▶ **Problem to solve**
Nothing but the pictures should be dropped when the records are transcribed word for word.

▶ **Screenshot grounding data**
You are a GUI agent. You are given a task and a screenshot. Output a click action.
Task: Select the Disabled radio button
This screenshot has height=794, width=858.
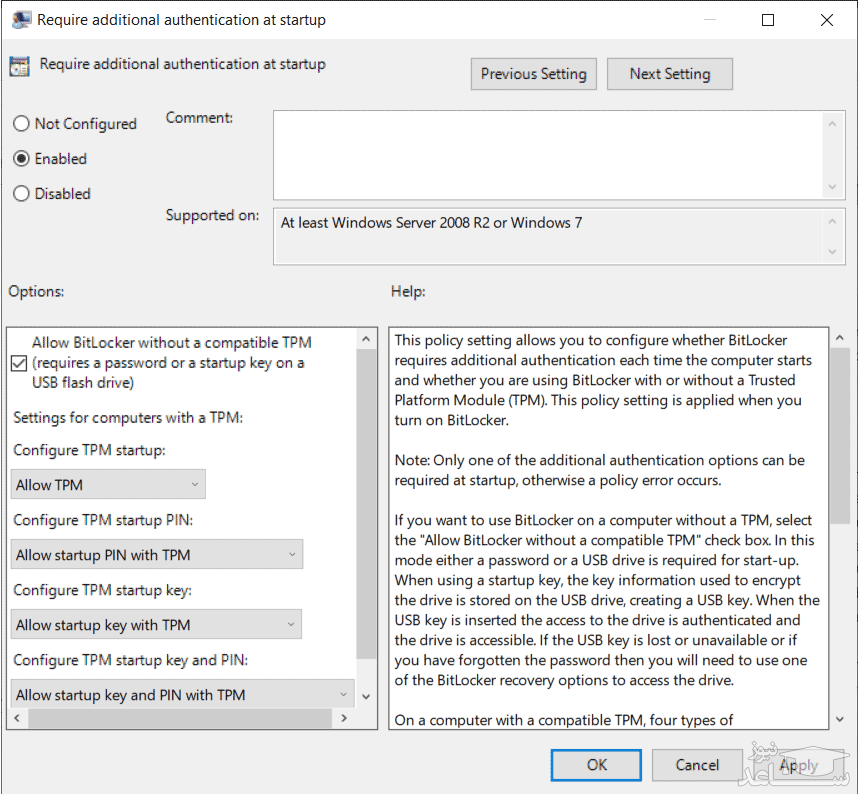coord(21,194)
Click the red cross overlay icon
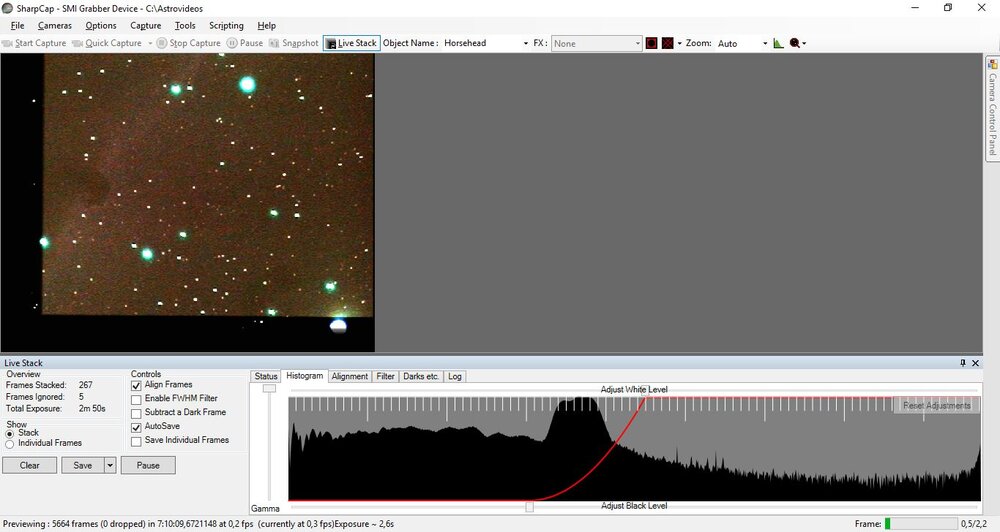Viewport: 1000px width, 532px height. (667, 43)
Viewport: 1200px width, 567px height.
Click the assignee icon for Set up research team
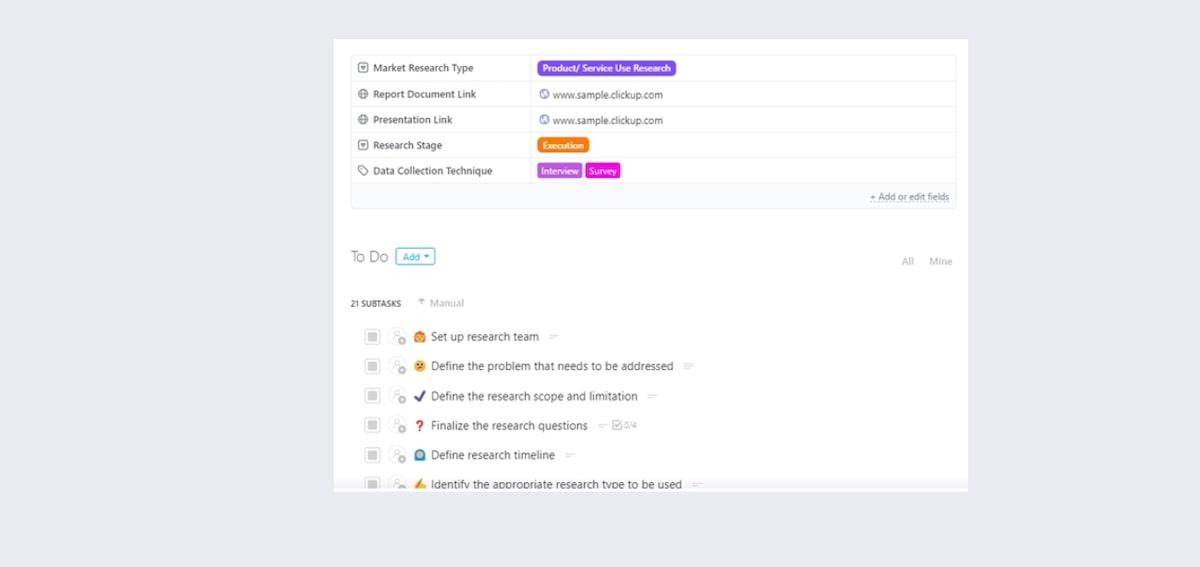click(x=397, y=337)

▶ **Reply to the task**
You are a GUI agent. You are given a task and a screenshot. Output a click action.
Task: Select the Disabled radio button
This screenshot has height=794, width=858.
coord(21,194)
Click the red cross overlay icon
Viewport: 1000px width, 532px height. (667, 43)
Viewport: 1200px width, 567px height.
Click the assignee icon for Set up research team
click(x=397, y=337)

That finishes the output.